Sahih International:
Unquestionably, they are in doubt about the meeting with their Lord. Unquestionably He is, of all things, encompassing.
İngilizce:
Ah indeed! Are they in doubt concerning the Meeting with their Lord? Ah indeed! It is He that doth encompass all things!
Azerbaycanca:
(Ya Peyğəmbər!) Bil ki, onlar öz Rəbbi ilə qarşılaşacaqları (qiyamət günü dirilib haqq-hesab üçün Allahın hüzurunda duracaqları) barədə şəkk-şübhə içindədirlər. Və yenə bil ki, O (Öz elmi və qüdrəti ilə) hər şeyi ehtiva edəndir!
Süleyman Ateş:
İyi bil ki onlar, Rablerine kavuşmaktan kuşku içindedirler. İyi bil ki O, her şeyi kuşatmıştır (her şey Allah'ın bilgisi içindedir).
Diyanet Vakfı:
Dikkat edin; onlar, Rablerine kavuşma konusunda şüphe içindedirler. Bilesiniz ki O, her şeyi (ilmiyle) kuşatmıştır.
Erhan Aktaş:
İyi bilin ki onlar, Rabb’lerine kavuşacaklarından kuşku duyuyorlar. İyi bilin ki O, Her Şeyi Kuşatan’dır.
Kral Fahd:
Dikkat edin; onlar, Rablerine kavuşma konusunda şüphe içindedirler. Bilesiniz ki O, herşeyi (ilmiyle) kuşatmıştır.
Hasan Basri Çantay:
Gözünü aç, muhakkak onlar Rablerine kavuşmakdan bir şübhe içindedirler. Gözünü aç, O, hakıykaten herşey´i çepçevre kuşatandır.
Muhammed Esed:
Gerçek şu ki onlar, (Hesap Günü) Rableri ile karşılaşıp karşılaşmayacaklarından tam emin değiller! Şüphesiz O, her şeyi kuşatır!
Gültekin Onan:
Dikkatli olun
Ali Fikri Yavuz:
Dikkat et! O kâfirler, Rablerine kavuşmaktan bir şübhe içindedirler. Dikkat et, Allah her şeyi (ilmi ve kudreti ile) kuşatandır.
Portekizce:
Não é certo que estão em dúvida quanto ao comparecimento ante o seu Senhor?

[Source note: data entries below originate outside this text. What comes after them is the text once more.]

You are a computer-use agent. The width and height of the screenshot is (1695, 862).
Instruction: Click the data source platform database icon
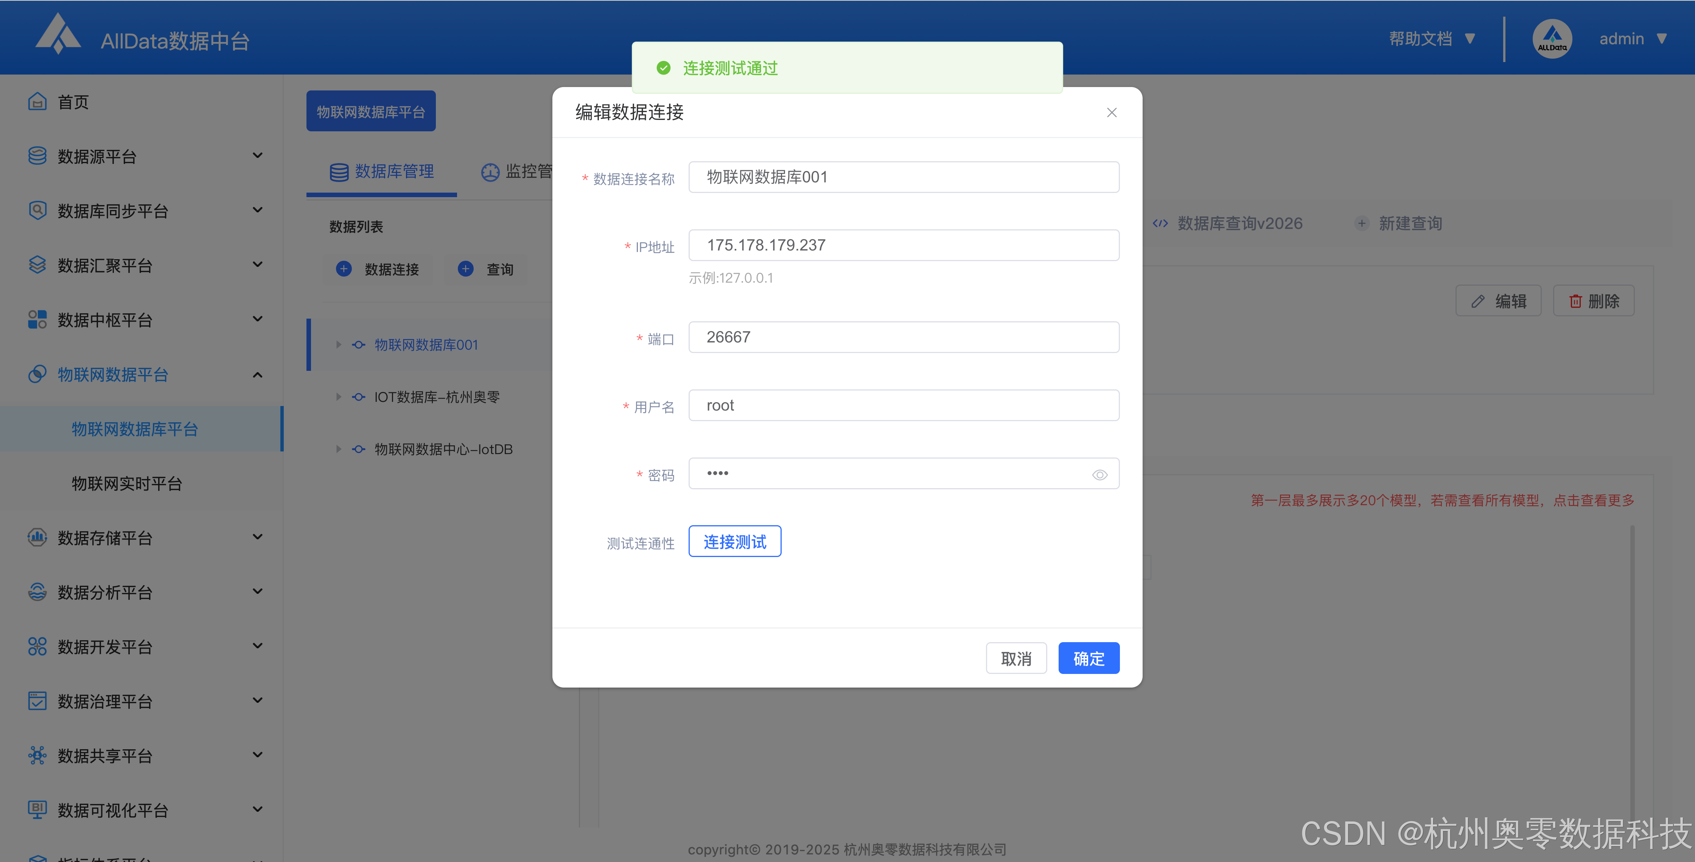tap(37, 156)
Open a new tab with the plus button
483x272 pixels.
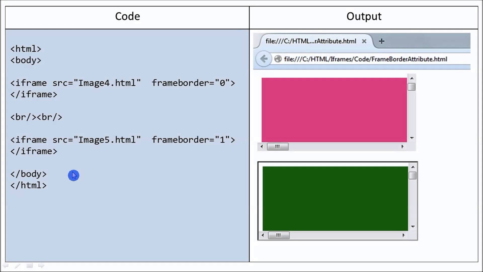pos(381,41)
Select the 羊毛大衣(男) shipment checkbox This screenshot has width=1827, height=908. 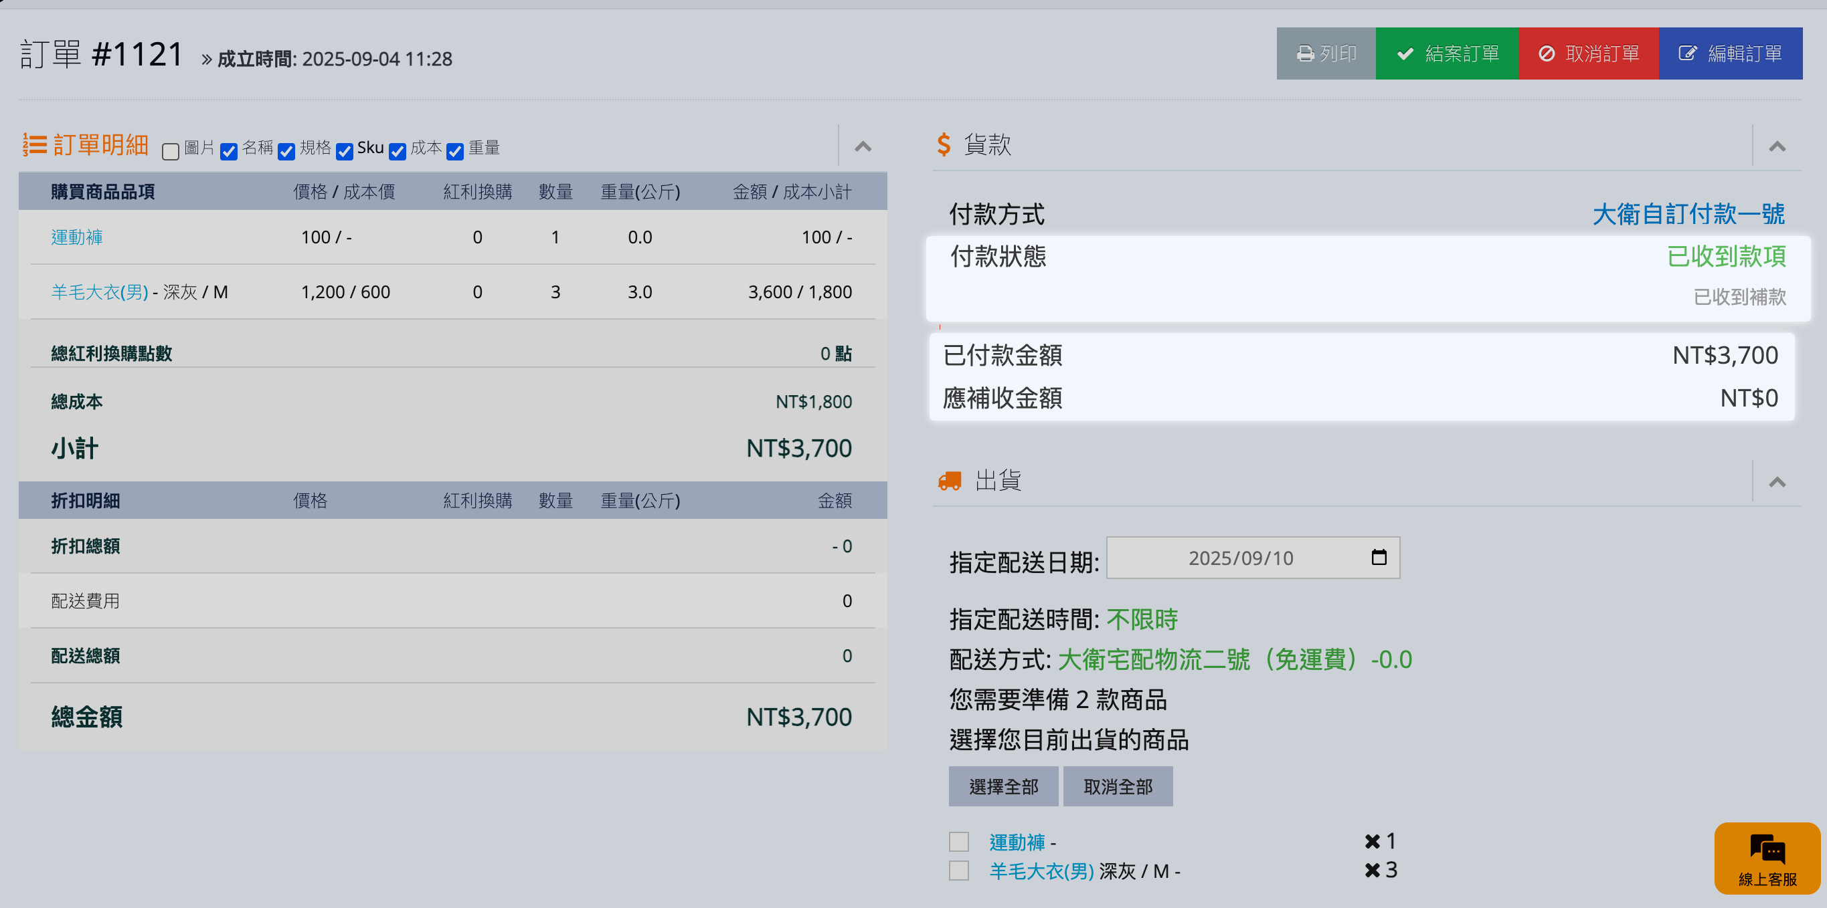tap(958, 870)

Acaso não é verdade que Deus éOnímodo?
İsveççe:
Men [ännu] är de osäkra om de skall möta sin Herre [och således uppleva uppståndelse, räkenskap och dom]! Har Han då inte full uppsikt över allt?
Farsça:
آگاه باش! که آنان نسبت به دیدار [قیامت و محاسبه اعمال به وسیله] پروردگارشان در تردیدند. [و] آگاه باش! که یقیناً او به همه چیز [با قدرت و دانش بی نهایتش] احاطه دارد.
Kürtçe:
ئاگاداربە بەڕاستی ئەوانە لە دوو دڵیدان لەدیدار وگەشتن بە پەروەردگاریان ئاگاداربە بەڕاستی (زانست وزانیاری) خوا دەوری ھەموو شتێکی داوە
Özbekçe:
Огоҳ бўлинглар. Албатта, улар Роббиларига рўбарў бўлишдан шакдадирлар. Огоҳ бўлинглар. Албатта, У зот ҳар бир нарсани ихота қилгувчидир. (Унга рўбарў бўлишдан қочиб қаерга борадилар?)
Malayca:
Ingatlah! Sesungguhnya mereka (yang kufur ingkar) sentiasa berada di dalam keadaan syak - ragu-ragu tentang pertemuan dengan Tuhan mereka. Ingatlah! Sesungguhnya Allah Maha Meliputi pengetahuanNya akan tiap-tiap sesuatu.
Arnavutça:
E, ata, me siguri, dyshojnë në takimin me Zotin e tyre. Dinie se, Ai (Perëndia), i përfshinë të gjitha gjërat (me fuqi dhe dijeni).
Bulgarca:
Съмняват се в срещата със своя Господ. А Той всяко нещо обгръща.
Sırpça:
Они сумњају да ће да стану пред својим Господаром, а Он, заиста, све обухвата.
Çekçe:
Což pochybují o tom, že se s Pánem svým setkají? Což ten neobjímá věci všechny ve Svém vědění?
Urduca:
آگاہ رہو، یہ لوگ اپنے رب کی ملاقات میں شک رکھتے ہیں سن رکھو، وہ ہر چیز پر محیط ہے
Tacikçe:
Баҳуш (огоҳ) бош, ки онҳо аз дидори Парвардигорашон дар шубҳаанд. Баҳуш бош, ки Ӯ бар ҳар чизе иҳота дорад.
Tatarca:
Әгаһ булыгыз, күп кешеләр кубарылып Раббылары хозурына барачакларына шикләнмәктәдер, Әгаһ булыгыз, Ул – Аллаһ белеме вә кодрәте белән чолгап алучыдыр.
Endonezyaca:
Ingatlah bahwa sesungguhnya mereka adalah dalam keraguan tentang pertemuan dengan Tuhan mereka. Ingatlah bahwa sesungguhnya Dia Maha Meliputi segala sesuatu.
Amharca:
ንቁ! እነርሱ ከጌታቸው መገናኘት በመጠራጠር ውስጥ ናቸው፡፡ ንቁ! እርሱ በነገሩ ሁሉ (ዕውቀቱ) ከባቢ ነው፡፡
Tamilce:
அறிந்து கொள்ளுங்கள்! நிச்சயமாக அவர்கள் தங்கள் இறைவனை சந்திப்பதில் சந்தேகத்தில் இருக்கிறார்கள். அறிந்து கொள்ளுங்கள்! நிச்சயமாக அவன் எல்லாவற்றையும் (தனது அறிவாலும் ஆற்றலாலும்) சூழ்ந்திருக்கிறான்.
Korece:
지금도 그들은 주님과의 만 남을 의심하고 있나니 그들은 하 나님께서 모든 것을 에워싸고 있 음을 알지 못하느뇨
Vietnamca:
Lẽ nào chúng vẫn hoài nghi về cuộc gặp gỡ với Thượng Đế của chúng? Chẳng phải Ngài luôn bao quát hết tất cả mọi thứ đó sao?!